Collected data
= = = = = = =

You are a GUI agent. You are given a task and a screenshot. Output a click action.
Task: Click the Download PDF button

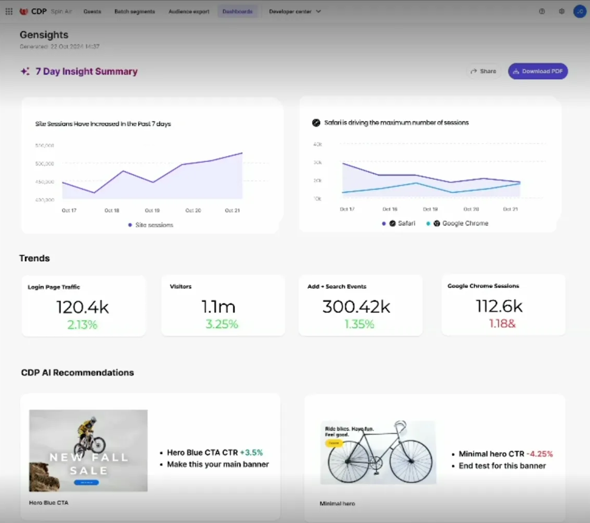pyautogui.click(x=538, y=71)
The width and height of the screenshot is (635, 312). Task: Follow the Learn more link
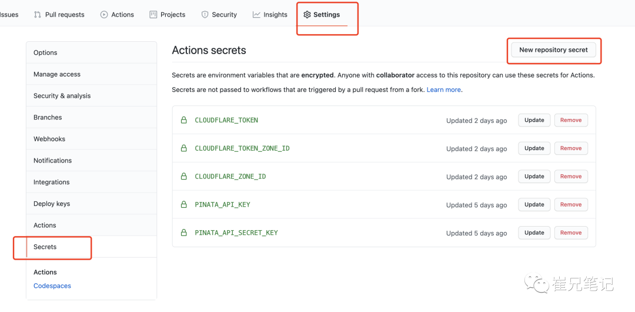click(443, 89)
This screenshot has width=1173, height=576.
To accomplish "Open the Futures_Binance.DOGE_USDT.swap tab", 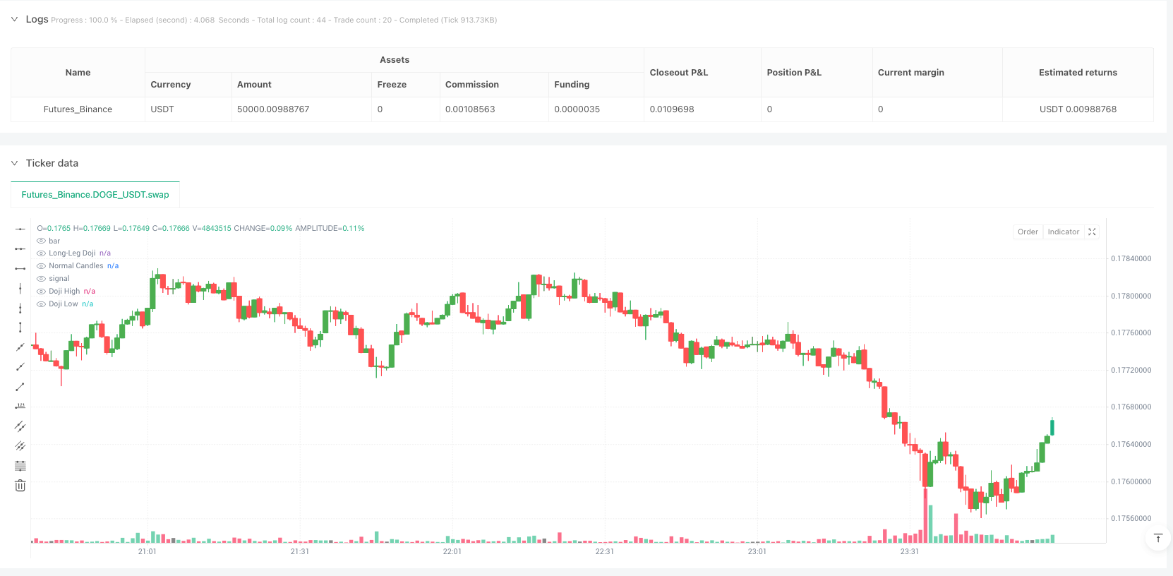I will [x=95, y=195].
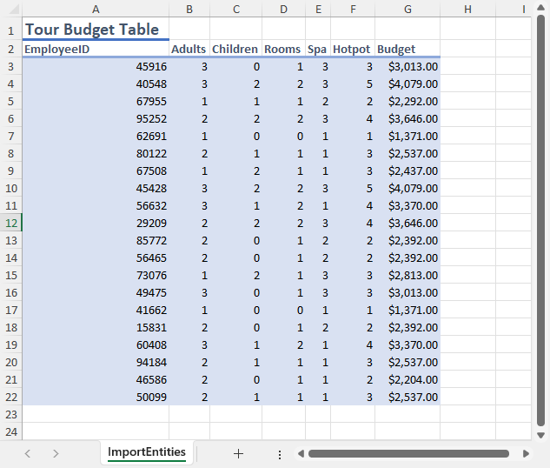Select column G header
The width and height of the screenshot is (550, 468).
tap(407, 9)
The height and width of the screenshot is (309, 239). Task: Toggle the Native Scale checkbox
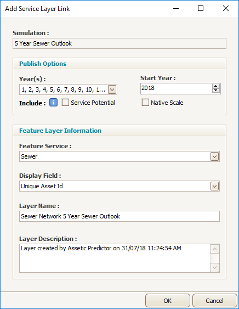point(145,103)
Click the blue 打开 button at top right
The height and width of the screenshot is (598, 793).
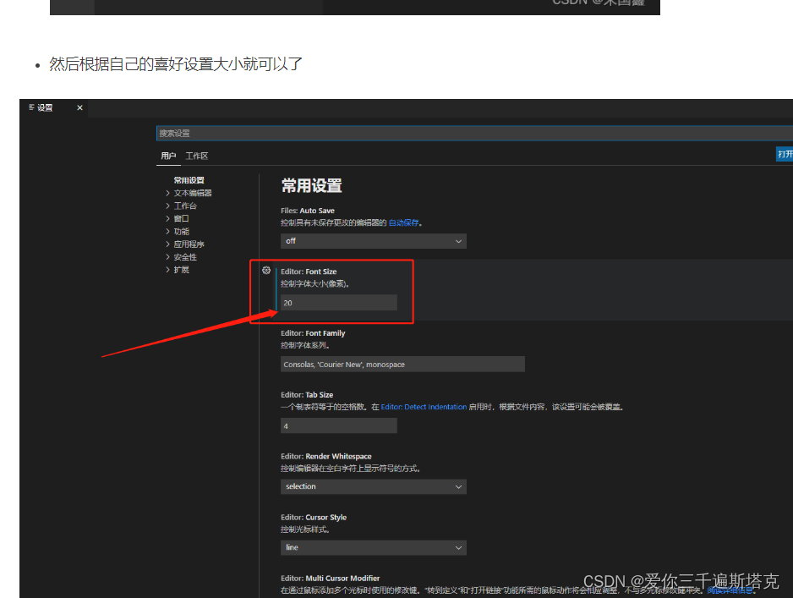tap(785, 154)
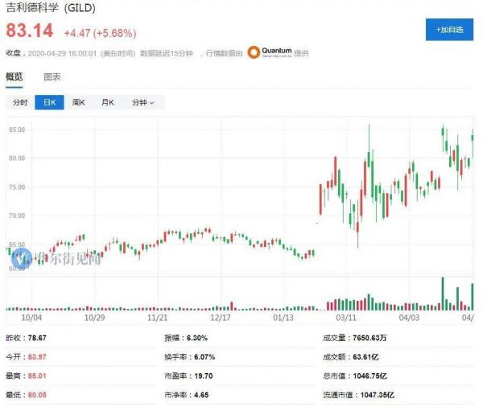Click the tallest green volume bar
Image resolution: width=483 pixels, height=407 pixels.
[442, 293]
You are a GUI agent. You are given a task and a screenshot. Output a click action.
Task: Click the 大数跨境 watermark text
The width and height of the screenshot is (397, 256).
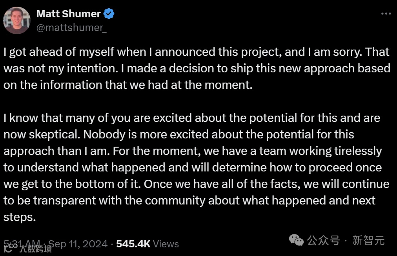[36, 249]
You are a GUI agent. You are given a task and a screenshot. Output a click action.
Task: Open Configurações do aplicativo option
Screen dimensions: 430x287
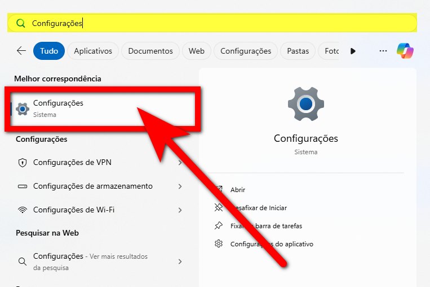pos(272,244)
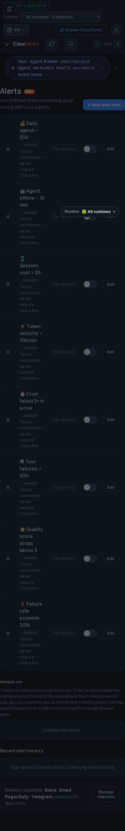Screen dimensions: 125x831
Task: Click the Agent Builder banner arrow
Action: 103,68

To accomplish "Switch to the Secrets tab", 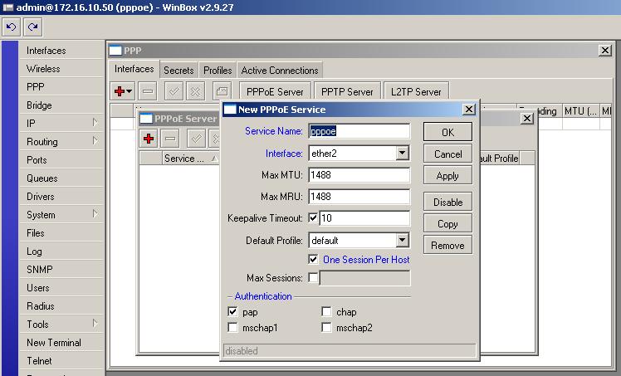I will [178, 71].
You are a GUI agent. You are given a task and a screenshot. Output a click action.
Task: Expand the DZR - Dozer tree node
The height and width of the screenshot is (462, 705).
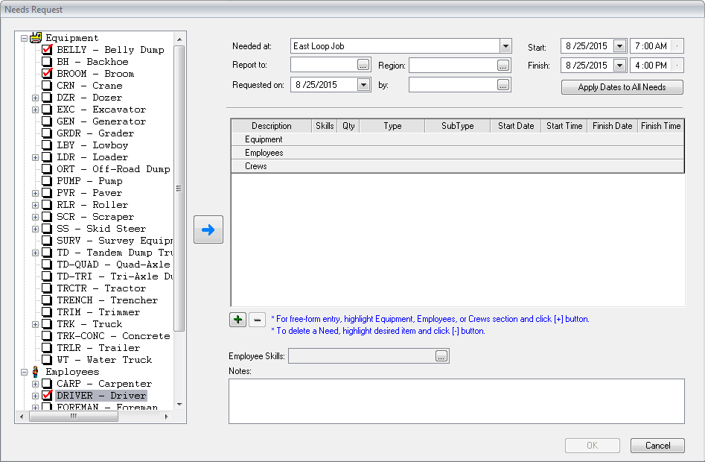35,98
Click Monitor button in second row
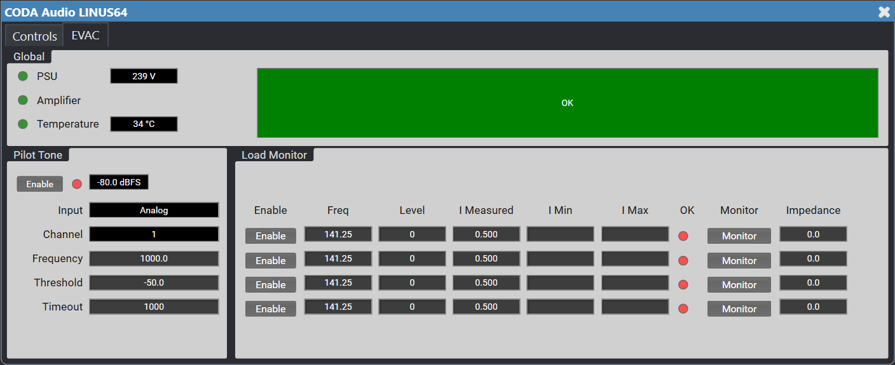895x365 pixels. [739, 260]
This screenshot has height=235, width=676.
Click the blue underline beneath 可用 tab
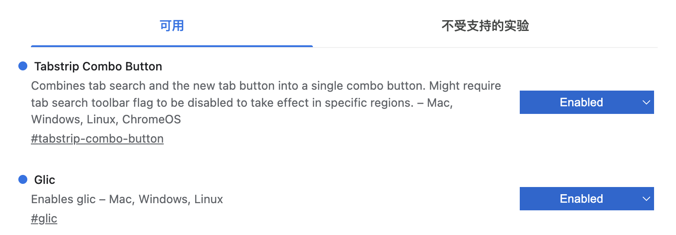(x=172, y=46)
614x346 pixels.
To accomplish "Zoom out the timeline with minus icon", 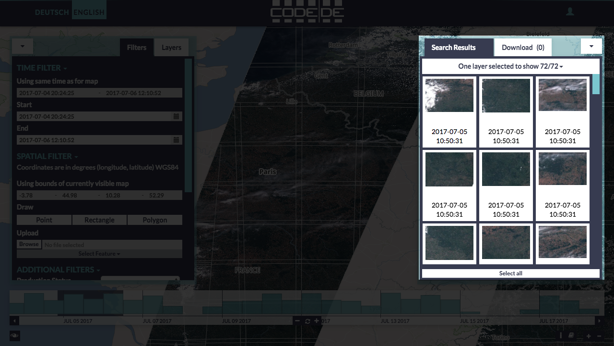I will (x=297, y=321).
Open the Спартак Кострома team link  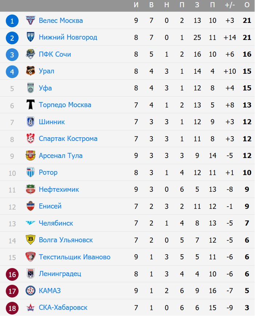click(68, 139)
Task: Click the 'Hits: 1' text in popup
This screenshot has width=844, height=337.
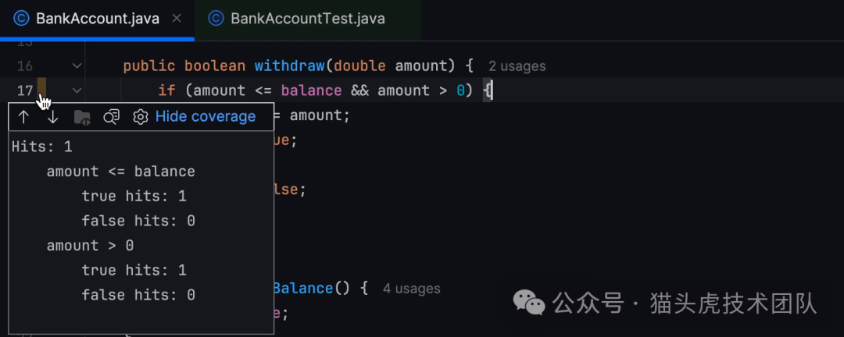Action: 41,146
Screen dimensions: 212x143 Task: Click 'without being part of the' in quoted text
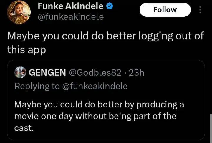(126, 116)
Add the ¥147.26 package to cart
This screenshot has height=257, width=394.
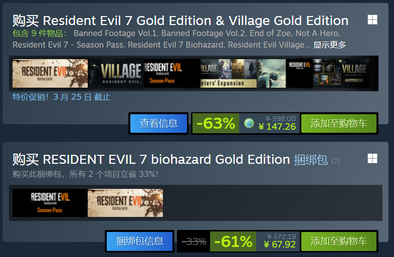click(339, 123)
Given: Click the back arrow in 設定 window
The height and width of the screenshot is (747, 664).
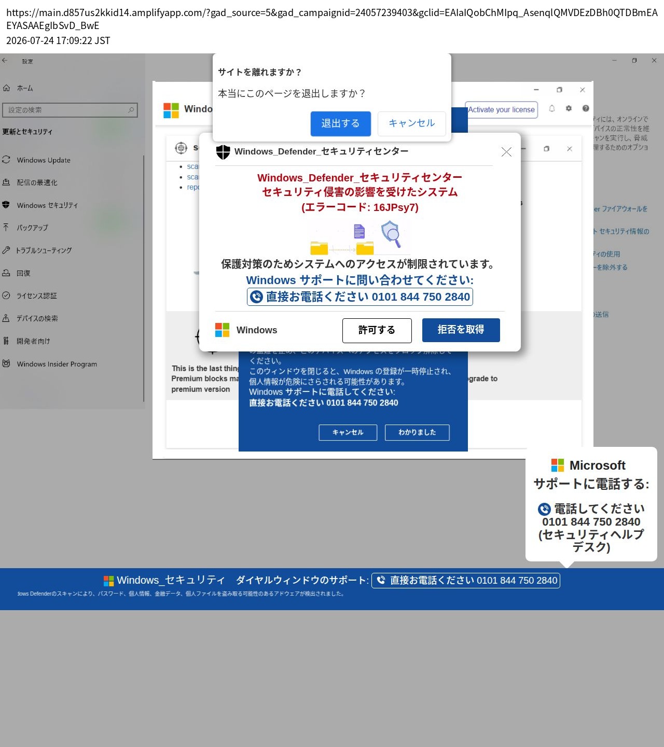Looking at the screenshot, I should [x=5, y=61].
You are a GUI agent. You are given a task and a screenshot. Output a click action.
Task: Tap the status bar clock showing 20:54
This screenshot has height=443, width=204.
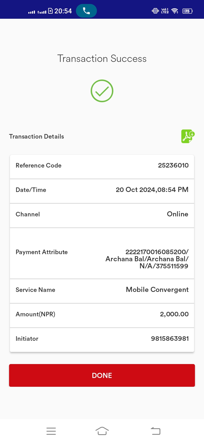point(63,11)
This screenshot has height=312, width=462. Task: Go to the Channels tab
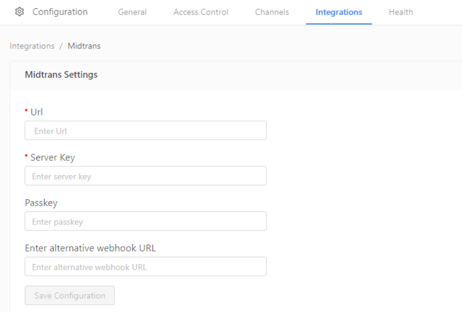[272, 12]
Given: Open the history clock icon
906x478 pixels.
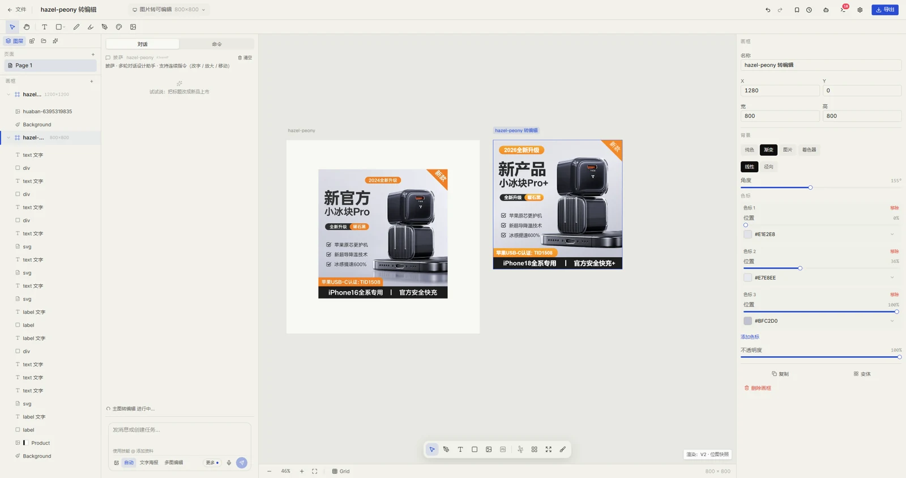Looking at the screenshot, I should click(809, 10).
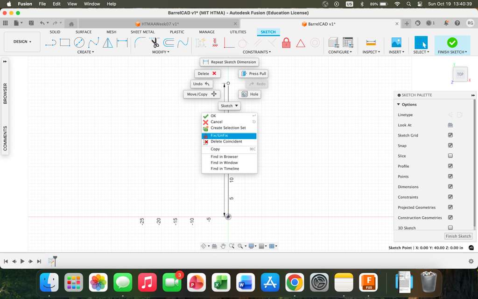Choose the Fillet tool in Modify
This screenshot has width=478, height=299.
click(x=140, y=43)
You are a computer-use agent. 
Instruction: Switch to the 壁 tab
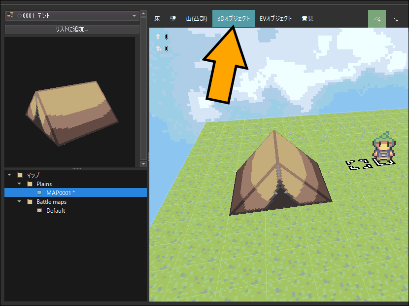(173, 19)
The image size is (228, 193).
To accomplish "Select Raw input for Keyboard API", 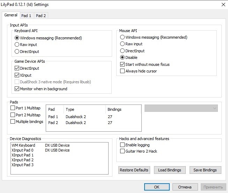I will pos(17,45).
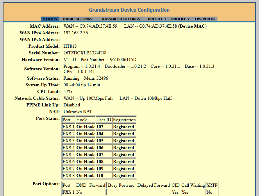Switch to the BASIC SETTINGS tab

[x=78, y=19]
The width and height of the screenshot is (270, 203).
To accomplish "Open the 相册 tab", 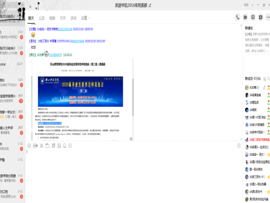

= = = = = = =

I would like the exact lines from the data above, starting with the one that holds "Task: Click the 'Hits: 1' text in popup" and going on through the one that holds "The image size is (228, 193).", without the pictures.

The answer
Task: Click the 'Hits: 1' text in popup
This screenshot has width=844, height=337.
Action: 41,146
Screen dimensions: 212x143 Task: Click 'without being part of the' in quoted text
(126, 116)
Add the ¥147.26 package to cart
This screenshot has height=257, width=394.
click(339, 123)
Given: Click the back arrow in 設定 window
The height and width of the screenshot is (747, 664).
Looking at the screenshot, I should [x=5, y=61].
You are a GUI agent. You are given a task and a screenshot. Output a click action.
Task: Tap the status bar clock showing 20:54
This screenshot has height=443, width=204.
point(63,11)
This screenshot has height=312, width=462. Task: Go to the Channels tab
[272, 12]
Given: Open the history clock icon
906x478 pixels.
Looking at the screenshot, I should click(809, 10).
Choose the Fillet tool in Modify
This screenshot has width=478, height=299.
click(x=140, y=43)
You are a computer-use agent. 
Instruction: Switch to the 壁 tab
(173, 19)
The image size is (228, 193).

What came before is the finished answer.